John Dyson
Active Member
- Joined
- Feb 18, 2020
- Messages
- 172
- Likes
- 90
Rather good progress has been made... All I suggest, listen to snippets before reading further -- then, read. A more clean, more natural result appears after the processing by the decoder. Do not expect the fake, distorted, calliope type bass of many consumer recordings -- that fake calliope isn't normal bass, but compressed and distorted.
Also, the highs might sometimes appear to be over-emphasized, which they JUST MIGHT BE. However, the highs should sound very coherent, and not confused into a fog or fuzz like on many consumer recordings. It is possible that some EQ might be needed, but the only recent EQ request was a little more lower midrange, and that has been done. (Frustratingly, without 'tweaks' per-se, it is necessary to find an entire, new EQ sequence -- but once the correct one is found, then EVERYTHING works.)
https://www.dropbox.com/sh/tepjnd01xawzscv/AAB08KiAo8IRtYiUXSHRwLMla?dl=0
Not all snippets are perfect comparisons (RAW vs V2.2.2B), but these are NOT cherry picked. Some show profound
improvement, some show minor improvement, and for those who are used to the calliope-like bass from consumer recordings: where is the bass?
Sometimes, there might be an EQ issue, but should be on the order of a few dB on the ends of the spectrum, at most. Some results might need
'mastering'. If you don't notice 'RAW' in the filename - the raw CD is the version with all of the hiss on older recordings. All of the recordings use the same settings (except asingle minor switch on about 3-4 Carpenters recordings, and would also be some of Linda Ronstadts recordings if I had demoed them.)
This SW undoes (apparently close to correctly now) most the original 'Digital Sound' complaint from the 1980s. The 'digital sound' problem was never solved till now. The problem wasn't because of digital tech at all, and couldn't be practically solved until CPUs of the 2010 era. Even disks like Telarc's ''Ein Straussfest-Erich Kunzel' type wide-dynamics CD are compressed by the 'standard' technique. When correcting the CD, then the canons really ARE a lot louder than the rest of the recording, just like real life.
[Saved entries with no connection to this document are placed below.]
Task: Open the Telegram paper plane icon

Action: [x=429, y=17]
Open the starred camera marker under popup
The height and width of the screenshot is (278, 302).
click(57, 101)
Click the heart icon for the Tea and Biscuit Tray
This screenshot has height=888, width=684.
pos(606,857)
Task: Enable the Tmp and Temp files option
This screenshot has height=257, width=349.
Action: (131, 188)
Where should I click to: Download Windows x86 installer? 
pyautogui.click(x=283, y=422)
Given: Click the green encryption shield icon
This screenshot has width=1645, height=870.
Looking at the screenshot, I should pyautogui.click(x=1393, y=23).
* On typical recordings, after decoding, you might sometimes notice anywhere from 0-6dB of the 'loudness wars' lossage go away. That is, the recordings will sometimes sound less loud for the same peak levels. This effect is extremely variable, but the decoded result is almost never as loud as the original.
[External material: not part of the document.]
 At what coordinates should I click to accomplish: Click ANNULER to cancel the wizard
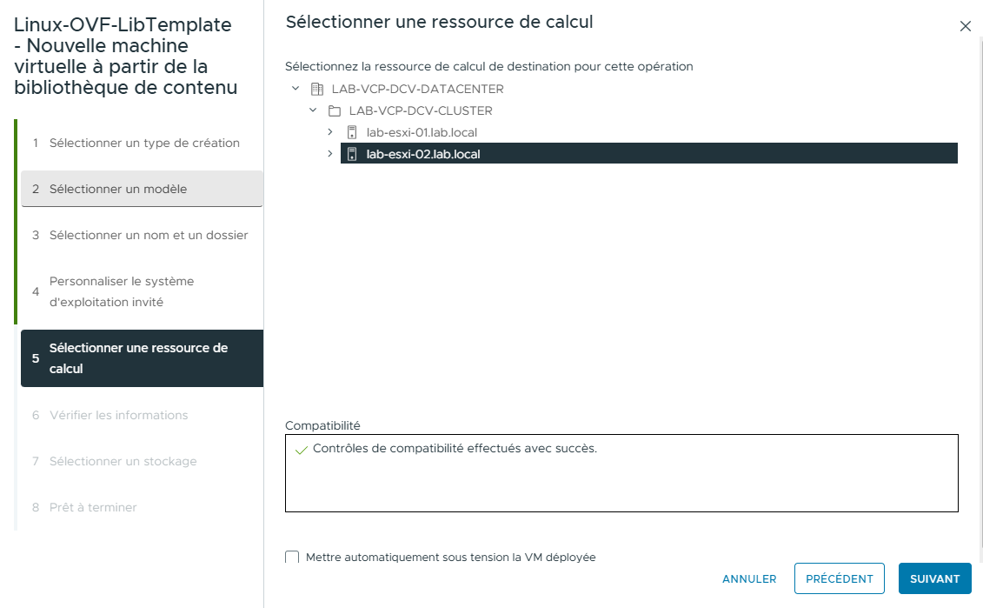click(x=748, y=578)
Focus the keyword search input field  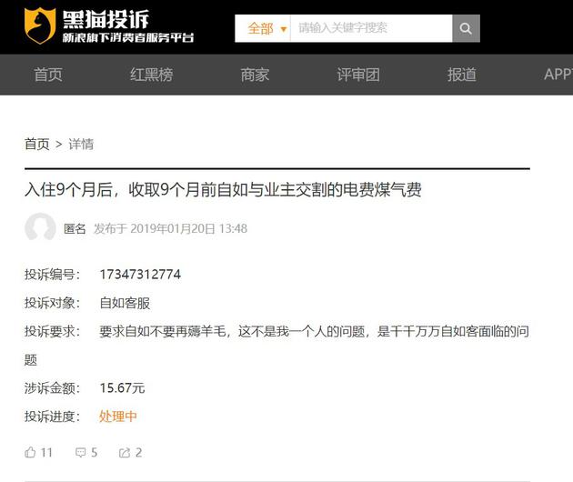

* Sorry about the slow, random progress on the project. Imagine software of this complexity, with multiple layers of NON-AVAILABLE specs. At least I have DolbyA and DolbySR schematics to emulate those. There is NO HINT about what the compression on consumer recordings is -- now, I can tell you (early, slightly bugged docs do publcally exist now, soon to be updated.)
Pointer to software:
https://www.dropbox.com/sh/1srzzih0qoi1k4l/AAAMNIQ47AzBe1TubxJutJADa?dl=0
What does the software really do? Undoes the final phase of compression done to consumer recordings before distribution. The program is not just an 'expander', and the problem cannot be solved by using an 'expander box'. The compression is purely algorithmic, and is done by essentially 1960s through 1980s electronics HW. The decoder closely emulates that 'ancient' HW, but in reverse.
The quality of the project results have been like a 'drunken walk' partially frustrated by my +-5dB hearing on both ends of the spectrum. I am not deaf, but instead have extremely variable hearing -- therefore settings that work well at one time, sound bad (to me and everyone else) the next time. The settings are NOT tweaks, but still must use hearing for a guide post. Once I find the approx correct setting, then everything 'locks-in'. However, the bass and the final version of the midrange needed serious iterative testing -- I couldn't find any clear 'tells' like I could find in many other places.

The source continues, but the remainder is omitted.